Pathos goes for the heart; logos goes for the head. Whenever a writer uses a logical argument, he is trying to persuade us through logos. To return to the climate change example, here is one possibility:
If we assume that we’ve done enough to help the environment, that complacent attitude might actually hurt us—even if we have made significant gains in the last 20 years.
Specific evidence would fall under logos, too, if it supports the logical assertion. For instance, if the author of the excerpt above (actually, I wrote that, but that’s not the point) were to give some specific facts about how we’ve started to slack off lately in terms of the strictness of certain environmental protocols, he is still appealing to our sense of logic, or logos.
Ethos is authority. In other words, who is doing the persuading makes a huge difference. A second ago, I said that I wrote bit on climate change. The credibility of that sentence instantly plummeted as soon as you learned that. Had I said this was pulled from a recent book by an esteemed Harvard climatologist, you’d be much more likely to nod along earnestly while reading the sentence.
Writers and speakers will often use ethos by drawing direct attention to their credentials. Often, they will cite evidence from notable figures, making sure to attach every Ph.D. doctorate, and Ivy League school at the end. The more impressive somebody appears, the more likely we are to believe what he or she says. That is the essence of ethos.

--- THE TASK ---
Reproduce the rhetoric passage from "Writers and speakers" to "essence of ethos." word for word. The records come from a different source than the rhetoric passage.

--- SUPPLIED INFORMATION ---
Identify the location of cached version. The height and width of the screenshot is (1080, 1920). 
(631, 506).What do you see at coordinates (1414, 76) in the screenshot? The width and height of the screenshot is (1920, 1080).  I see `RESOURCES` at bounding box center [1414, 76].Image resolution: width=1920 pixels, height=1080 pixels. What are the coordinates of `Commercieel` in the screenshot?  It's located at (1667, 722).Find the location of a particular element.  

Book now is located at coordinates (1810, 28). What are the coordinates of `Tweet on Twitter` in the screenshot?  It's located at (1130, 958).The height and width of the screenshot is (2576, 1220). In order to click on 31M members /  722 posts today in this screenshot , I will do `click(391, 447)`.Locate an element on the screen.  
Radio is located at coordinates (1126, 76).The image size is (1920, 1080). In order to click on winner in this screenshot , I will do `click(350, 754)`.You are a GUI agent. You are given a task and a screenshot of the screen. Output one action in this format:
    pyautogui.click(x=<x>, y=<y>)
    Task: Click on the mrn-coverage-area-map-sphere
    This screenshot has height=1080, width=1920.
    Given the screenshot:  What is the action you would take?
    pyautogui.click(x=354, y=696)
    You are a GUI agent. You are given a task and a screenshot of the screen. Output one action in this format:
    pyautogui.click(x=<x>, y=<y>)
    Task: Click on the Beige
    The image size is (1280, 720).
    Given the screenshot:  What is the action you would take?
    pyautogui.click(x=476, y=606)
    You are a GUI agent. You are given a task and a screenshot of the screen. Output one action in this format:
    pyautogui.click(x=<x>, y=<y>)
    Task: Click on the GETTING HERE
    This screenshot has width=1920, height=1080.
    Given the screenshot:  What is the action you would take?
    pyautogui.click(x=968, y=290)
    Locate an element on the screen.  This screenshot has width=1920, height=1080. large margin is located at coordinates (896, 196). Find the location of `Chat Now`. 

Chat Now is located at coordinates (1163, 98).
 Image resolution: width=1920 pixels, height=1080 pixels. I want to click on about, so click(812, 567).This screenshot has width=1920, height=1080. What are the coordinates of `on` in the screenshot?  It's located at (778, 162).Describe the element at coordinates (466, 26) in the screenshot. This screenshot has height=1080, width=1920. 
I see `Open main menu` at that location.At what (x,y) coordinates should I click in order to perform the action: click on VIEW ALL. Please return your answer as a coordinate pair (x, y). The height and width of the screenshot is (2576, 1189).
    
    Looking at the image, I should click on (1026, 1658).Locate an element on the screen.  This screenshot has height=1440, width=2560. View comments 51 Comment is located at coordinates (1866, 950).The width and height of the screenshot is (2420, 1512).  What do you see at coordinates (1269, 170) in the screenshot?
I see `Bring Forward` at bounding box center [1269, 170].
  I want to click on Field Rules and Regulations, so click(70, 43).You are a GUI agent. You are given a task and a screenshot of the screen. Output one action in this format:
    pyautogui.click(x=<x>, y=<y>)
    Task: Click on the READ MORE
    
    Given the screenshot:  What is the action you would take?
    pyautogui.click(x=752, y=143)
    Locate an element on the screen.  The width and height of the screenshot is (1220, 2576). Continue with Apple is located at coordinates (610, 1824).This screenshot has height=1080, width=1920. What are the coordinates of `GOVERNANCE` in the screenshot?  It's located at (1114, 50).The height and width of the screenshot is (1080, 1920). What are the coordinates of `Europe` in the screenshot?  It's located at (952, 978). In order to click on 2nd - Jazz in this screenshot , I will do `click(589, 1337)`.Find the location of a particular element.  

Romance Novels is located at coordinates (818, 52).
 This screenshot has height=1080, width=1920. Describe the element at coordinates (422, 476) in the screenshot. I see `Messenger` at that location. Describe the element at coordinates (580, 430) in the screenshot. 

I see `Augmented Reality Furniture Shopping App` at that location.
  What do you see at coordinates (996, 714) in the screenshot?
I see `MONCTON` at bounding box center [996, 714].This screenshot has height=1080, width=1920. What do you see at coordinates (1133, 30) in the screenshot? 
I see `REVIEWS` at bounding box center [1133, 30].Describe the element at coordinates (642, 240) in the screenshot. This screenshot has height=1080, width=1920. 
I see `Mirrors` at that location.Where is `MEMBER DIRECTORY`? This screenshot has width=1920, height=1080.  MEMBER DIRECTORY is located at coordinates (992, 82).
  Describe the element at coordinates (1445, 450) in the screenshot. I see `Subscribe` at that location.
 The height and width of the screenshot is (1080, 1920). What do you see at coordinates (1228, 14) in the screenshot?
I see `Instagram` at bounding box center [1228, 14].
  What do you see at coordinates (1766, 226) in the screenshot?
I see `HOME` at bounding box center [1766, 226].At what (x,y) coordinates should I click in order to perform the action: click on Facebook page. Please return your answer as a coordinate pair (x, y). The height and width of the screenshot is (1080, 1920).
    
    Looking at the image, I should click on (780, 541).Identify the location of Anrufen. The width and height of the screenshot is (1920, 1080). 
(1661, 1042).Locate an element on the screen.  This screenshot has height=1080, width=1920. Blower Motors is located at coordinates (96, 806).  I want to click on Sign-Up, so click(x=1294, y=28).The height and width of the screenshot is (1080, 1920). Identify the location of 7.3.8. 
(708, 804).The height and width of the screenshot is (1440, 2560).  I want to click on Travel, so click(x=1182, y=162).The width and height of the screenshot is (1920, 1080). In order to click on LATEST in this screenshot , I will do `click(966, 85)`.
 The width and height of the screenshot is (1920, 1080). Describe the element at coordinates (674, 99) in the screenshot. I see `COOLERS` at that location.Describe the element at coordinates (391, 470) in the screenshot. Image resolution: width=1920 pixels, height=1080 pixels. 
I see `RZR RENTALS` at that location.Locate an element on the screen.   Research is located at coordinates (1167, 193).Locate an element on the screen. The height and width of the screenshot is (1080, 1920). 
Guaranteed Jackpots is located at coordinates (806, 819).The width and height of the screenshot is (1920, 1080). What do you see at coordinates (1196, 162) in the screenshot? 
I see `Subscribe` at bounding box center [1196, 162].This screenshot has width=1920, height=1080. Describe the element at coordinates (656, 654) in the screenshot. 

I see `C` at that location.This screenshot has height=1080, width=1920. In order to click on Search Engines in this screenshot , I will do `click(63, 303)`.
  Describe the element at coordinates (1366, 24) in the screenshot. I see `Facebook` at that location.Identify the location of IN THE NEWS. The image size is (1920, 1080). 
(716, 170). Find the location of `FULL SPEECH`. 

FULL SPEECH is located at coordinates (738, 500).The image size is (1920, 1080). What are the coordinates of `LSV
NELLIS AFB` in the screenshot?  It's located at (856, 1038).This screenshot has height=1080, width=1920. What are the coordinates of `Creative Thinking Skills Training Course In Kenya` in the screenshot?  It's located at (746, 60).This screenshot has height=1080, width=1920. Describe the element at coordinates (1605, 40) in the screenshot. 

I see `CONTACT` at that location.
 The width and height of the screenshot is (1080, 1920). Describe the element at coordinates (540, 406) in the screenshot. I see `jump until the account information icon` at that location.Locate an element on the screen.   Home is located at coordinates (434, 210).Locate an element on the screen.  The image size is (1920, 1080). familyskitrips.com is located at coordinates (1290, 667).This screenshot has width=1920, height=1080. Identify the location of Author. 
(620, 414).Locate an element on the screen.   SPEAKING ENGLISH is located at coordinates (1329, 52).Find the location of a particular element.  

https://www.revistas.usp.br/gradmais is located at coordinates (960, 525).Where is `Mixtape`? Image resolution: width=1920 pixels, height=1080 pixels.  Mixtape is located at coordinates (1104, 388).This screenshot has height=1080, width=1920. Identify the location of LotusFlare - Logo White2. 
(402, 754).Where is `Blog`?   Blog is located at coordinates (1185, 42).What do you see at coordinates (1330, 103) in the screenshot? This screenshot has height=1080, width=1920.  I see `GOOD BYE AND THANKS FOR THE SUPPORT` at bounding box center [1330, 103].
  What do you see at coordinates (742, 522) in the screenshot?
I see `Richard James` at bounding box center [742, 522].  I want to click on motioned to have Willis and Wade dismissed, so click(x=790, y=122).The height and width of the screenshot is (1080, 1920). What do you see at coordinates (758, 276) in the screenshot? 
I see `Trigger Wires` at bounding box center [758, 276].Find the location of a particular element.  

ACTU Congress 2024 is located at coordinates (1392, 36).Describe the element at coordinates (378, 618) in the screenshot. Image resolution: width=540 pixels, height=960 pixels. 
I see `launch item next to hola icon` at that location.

--- ANSWER TO THIS EXERCISE ---
Writers and speakers will often use ethos by drawing direct attention to their credentials. Often, they will cite evidence from notable figures, making sure to attach every Ph.D. doctorate, and Ivy League school at the end. The more impressive somebody appears, the more likely we are to believe what he or she says. That is the essence of ethos.